Individual Meatloaf with Tangy Tomato Glaze, BBQ Demi & Kimchi Recipe

Recipe is courtesy of Chef Michael Slavin from Houlihan’s® Restaurant.

Published by Flavor & The Menu

This recipe combines the classic, homestyle comfort food of meatloaf and dresses it up Korean-BBQ style. It features Hillshire Farm® Beef Crumbles with the spicy, rich flavor of pasilla chillies, fresh herbs, a spread of tangy tomato glaze and nestled in a rich, brown BBQ demi.
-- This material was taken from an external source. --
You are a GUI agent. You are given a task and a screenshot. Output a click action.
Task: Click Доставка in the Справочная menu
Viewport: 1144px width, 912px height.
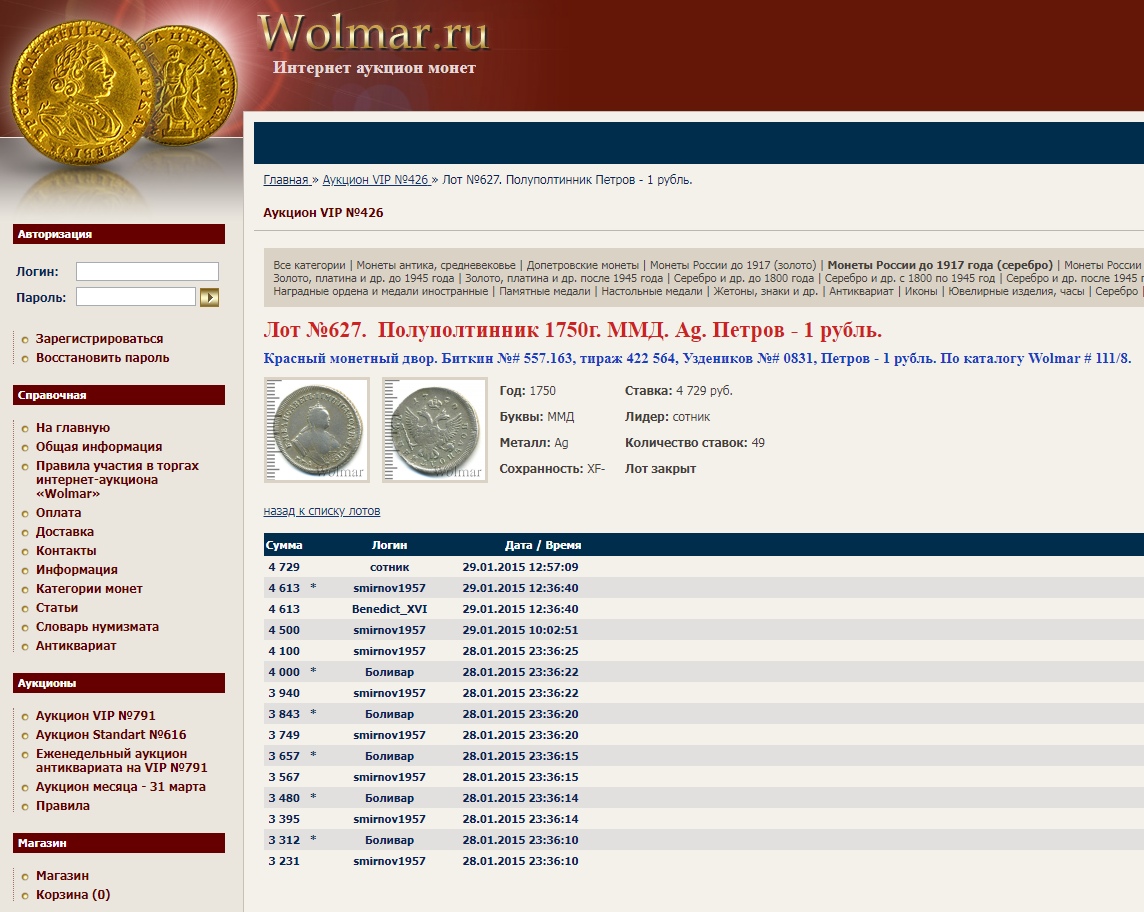[65, 532]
It’s topped Korean style with a scoop of kimchi, garnished with micro greens and dusted with turmeric.



Tangy Tomato Glaze

3/4 CupKetchup  
1/4 CupYellow Mustard
1 Tbsp.Light Brown Sugar
1 Tsp.Chipotle Puree


Meatloaf Prep

1 Tbsp.Yellow Onion, finley minced 
2 tsp. Dried Pasilla Chiles, reconstituted in urn water for 1 hr., finely minced
2 Tbsp. Tuscan Bread, crust removed, finely minced
3 Tbsp. Heavy Cream
½ tsp.  Minced Garlic
¼ tsp.   Salt & Pepper Blend
4 oz. wt. Hillshire Farm® Beef Crumbles, finely minced
1 tsp. Chopped Cilantro
½ tsp.    Chopped Parsley
2 Tbsp.  Liquid Egg Yolks
1 Tbsp. Tangy Tomato Glaze (R)


BBQ Demi

1/4 CupBBQ Sauce   
3/4 CupDemi Glaze


For Service

#30 scoop Prepared Kimchi, drained
3 tsp. Dried Pasilla Chiles, reconstituted with olive oil, sherry vinegar, S&P and Chopped Cilantro
1 tsp.Turmeric 
1/2 Tsp.Micro Greens



For the Tangy Tomato Glaze:

Combine all ingredients in a mixing bowl with a wire whisk.

For the Meatloaf Prep:

Place onion in a robot coupe and run for 30 seconds, scrape down sides and run for another 30 seconds until finely minced. Remove from robot coupe and reserve. Place dried pasilla peppers in the robot coupe and run for 30 seconds, scrape down the sides and run for another 30 seconds until finely minced. Remove from robot coupe and reserve. In a plastic lexan, combine Tuscan bread, heavy cream, minced onions, minced peppers, garlic, salt and pepper. Using gloved hands, combine well making loose paste with no dry breadcrumbs. Weight out the beef crumbles and add to the lexan. Add chopped cilantro, parsley and egg yolks. Thoroughly mix with gloved hands so bread paste is evenly distributed with beef crumbles. Work quickly with the meatloaf mixture so it stays cold. Spray the inside of a 3 ¼” ring mold with pan release. Fill the ring mold with 7 oz. wt. of meatloaf mixture. Lightly press down to remove any air pockets. Place in a 325° oven on low fan for 8 minutes. Brush the top with 1 Tbsp. of tangy tomato glaze and place in a 350°F oven on high fan for an additional 7 minutes.

For Service:

Ladle 1 fl. oz. of BBQ demi onto the center of the plate. Remove meatloaf from the oven and place on the center of the plate on the BBQ demi. Scoop kimchi onto the front of the meatloaf. Place reconstituted pasilla chiles on center of the meatloaf. Garnish with micro greens. Dust turmeric around the edge of the BBQ demi.